(DATA PROVIDED):

++++++++++++++++++++

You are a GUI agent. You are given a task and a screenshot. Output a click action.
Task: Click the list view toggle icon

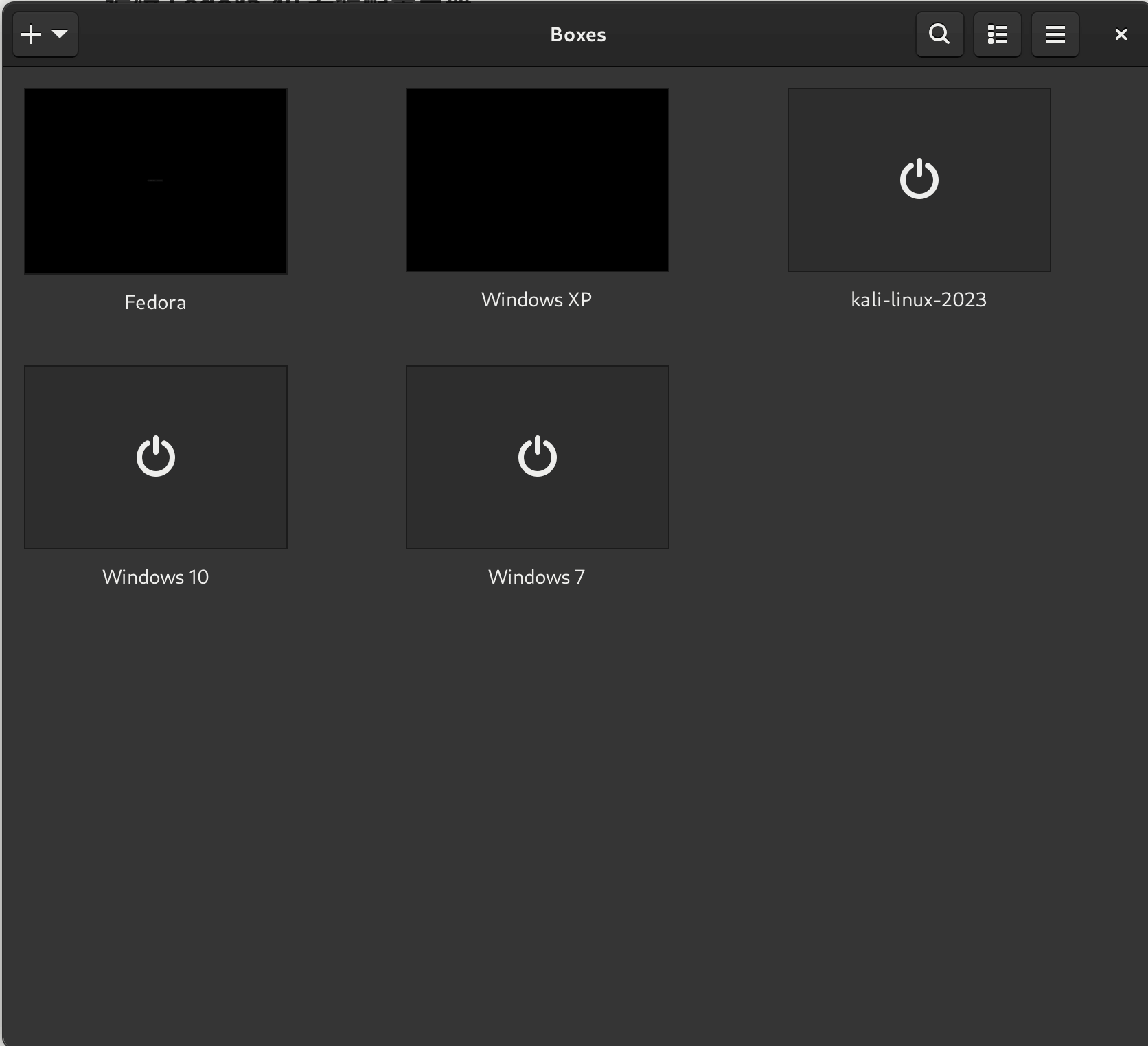pyautogui.click(x=997, y=34)
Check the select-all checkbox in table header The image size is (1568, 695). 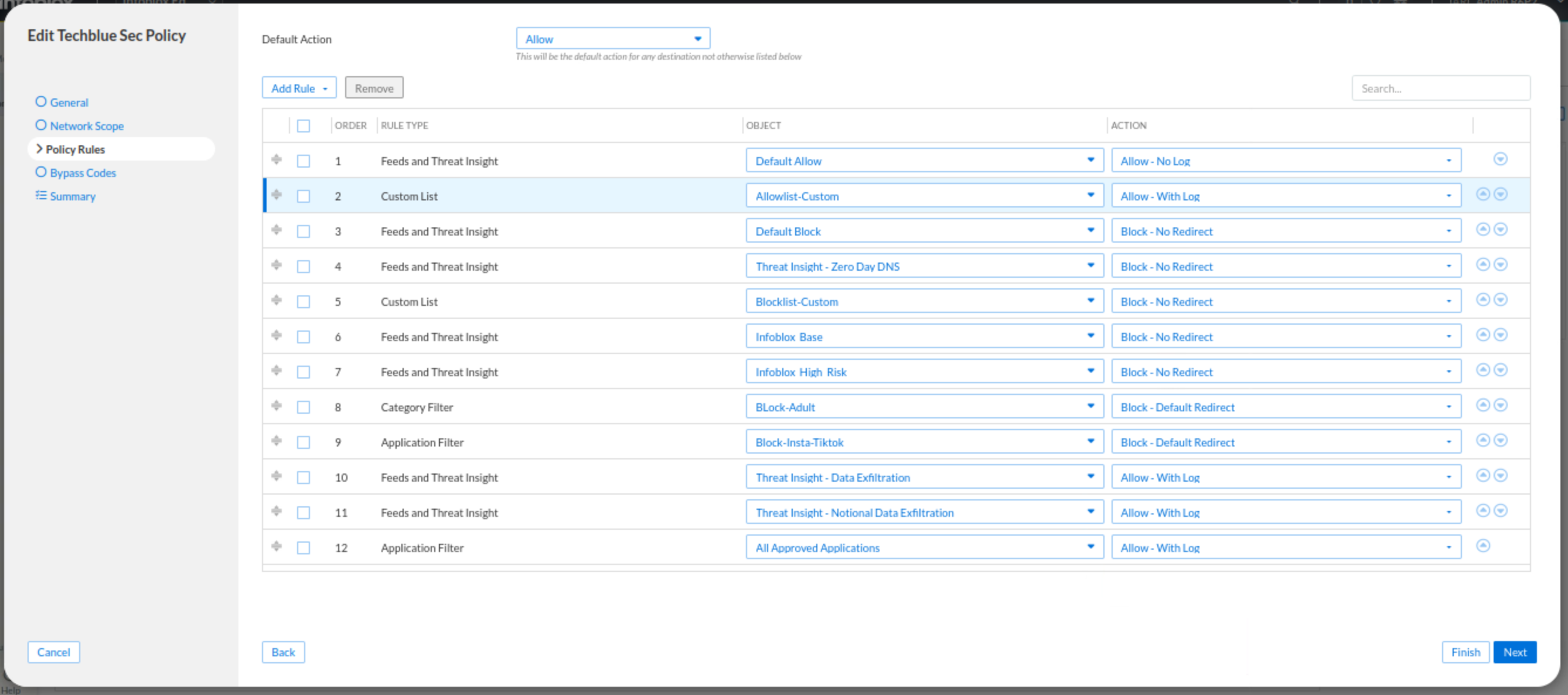point(303,126)

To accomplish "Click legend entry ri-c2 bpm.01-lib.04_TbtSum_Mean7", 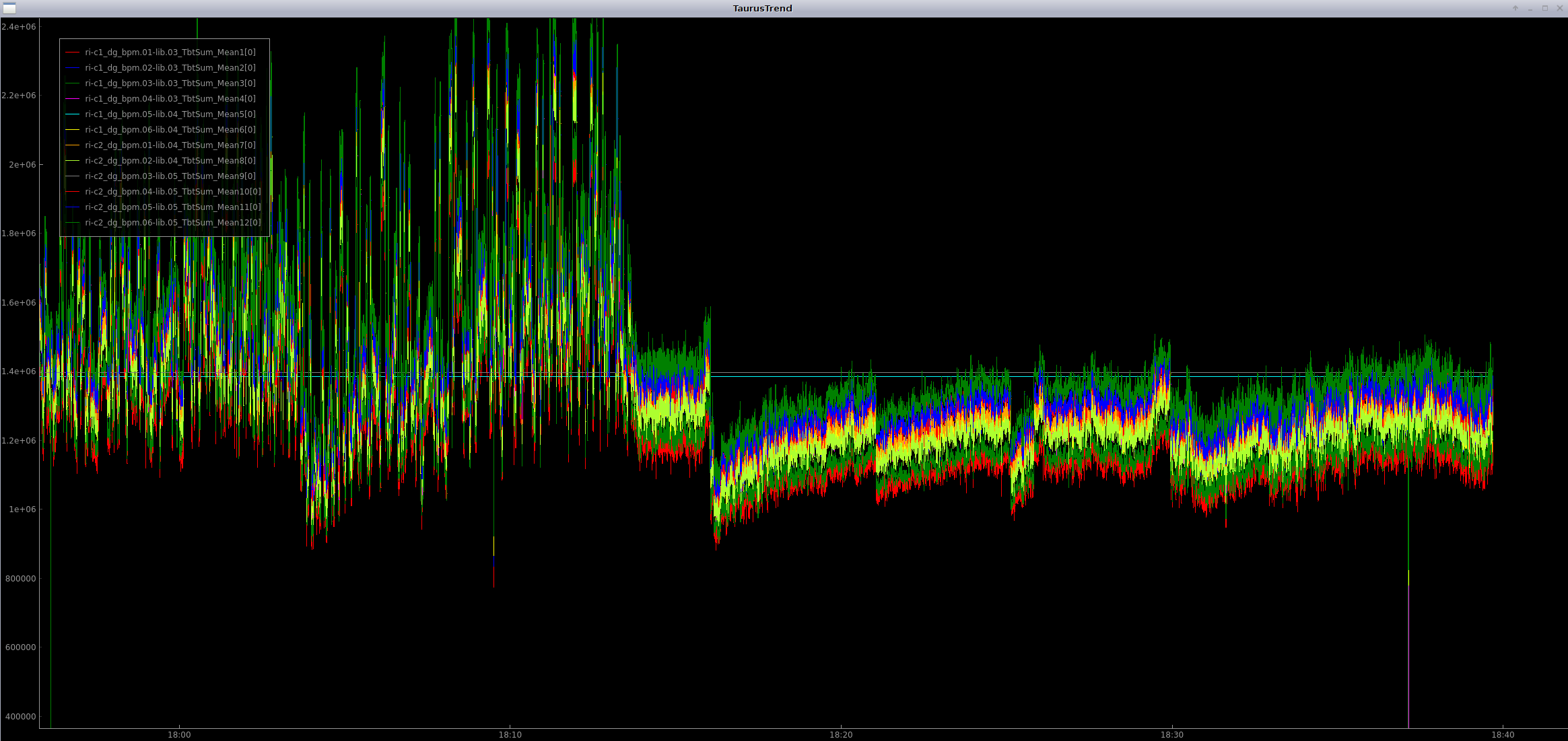I will 170,145.
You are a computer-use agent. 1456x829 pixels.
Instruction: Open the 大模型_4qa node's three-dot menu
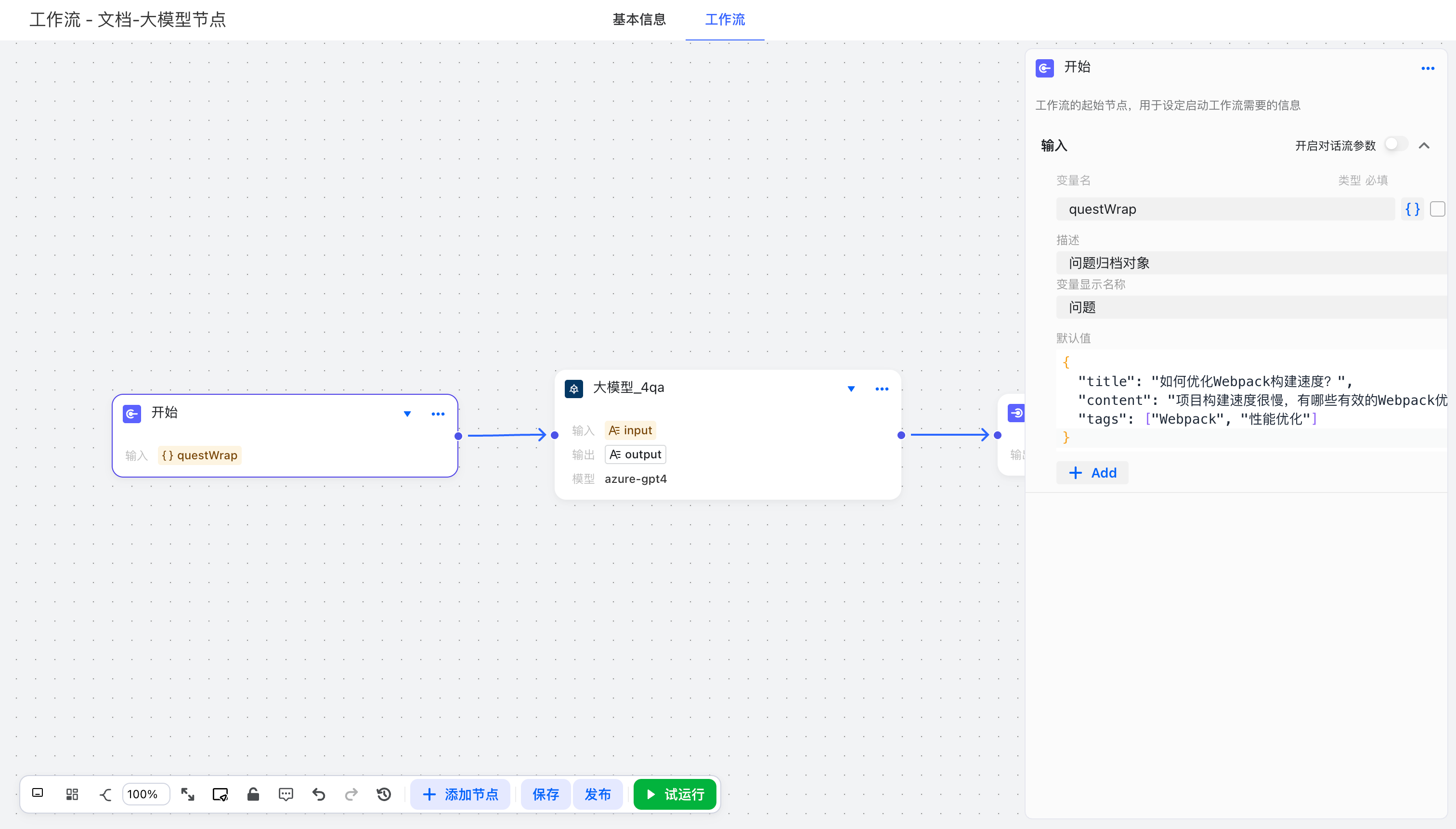[882, 389]
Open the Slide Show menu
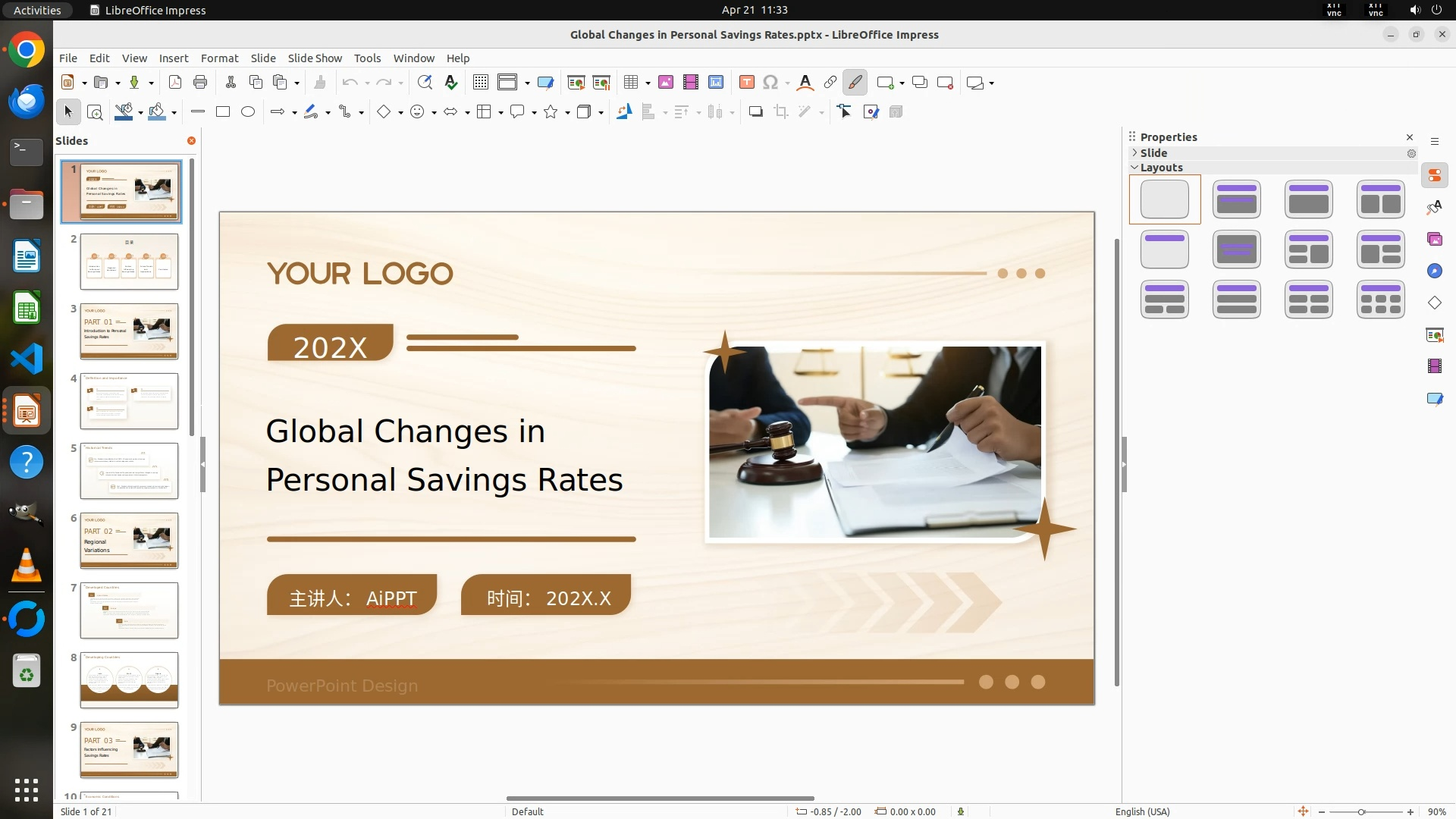Screen dimensions: 1456x819 [x=315, y=58]
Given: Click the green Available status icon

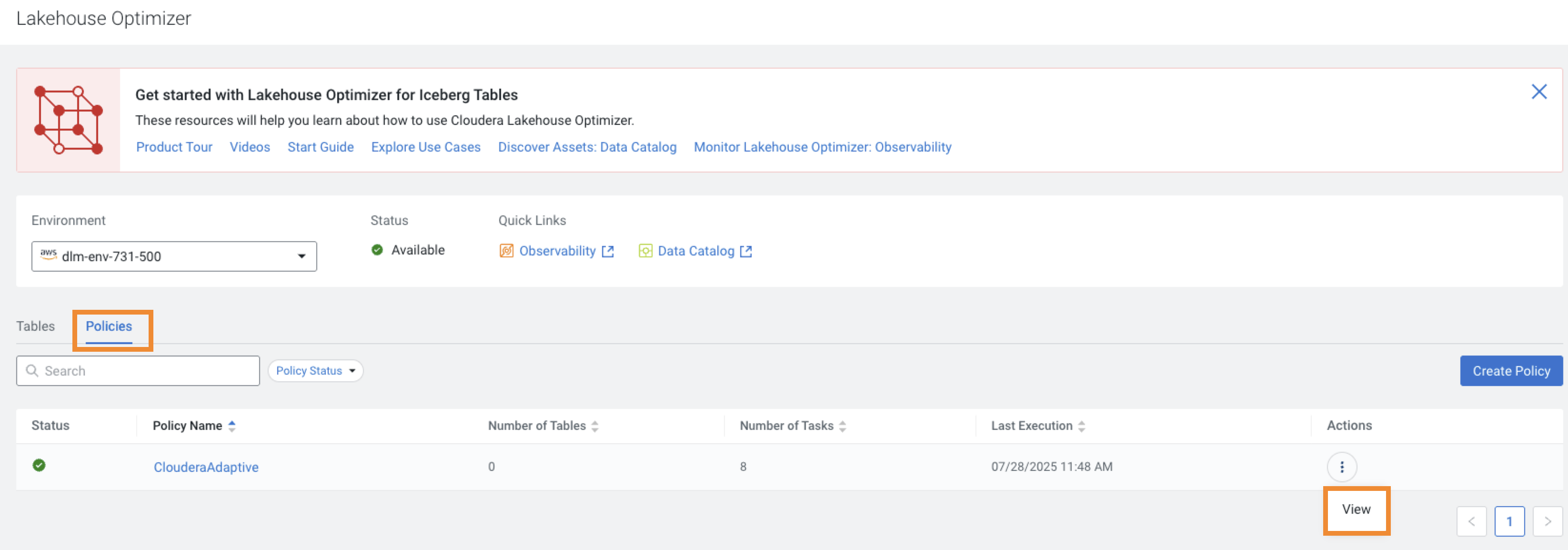Looking at the screenshot, I should [377, 250].
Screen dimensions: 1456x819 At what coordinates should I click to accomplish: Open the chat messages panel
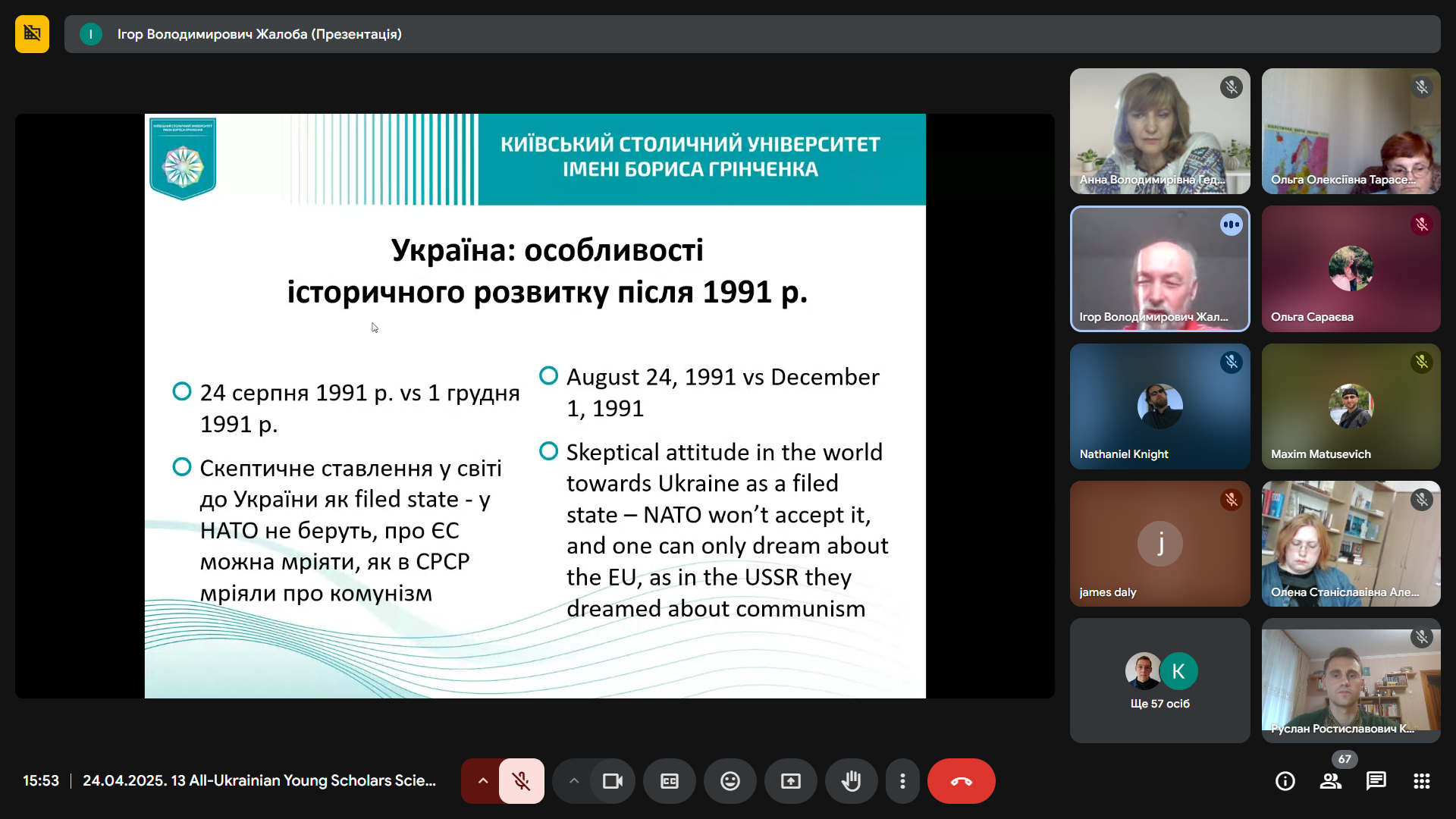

++++++++++++++++++++

(TASK DETAILS): Filter the data above, keeping only lines that include the string "agent".

(RESPONSE TO THIS TASK):
You are a GUI agent. You are given a task and a screenshot. Output a click action.
You are a computer-use agent. 1456x829 pixels.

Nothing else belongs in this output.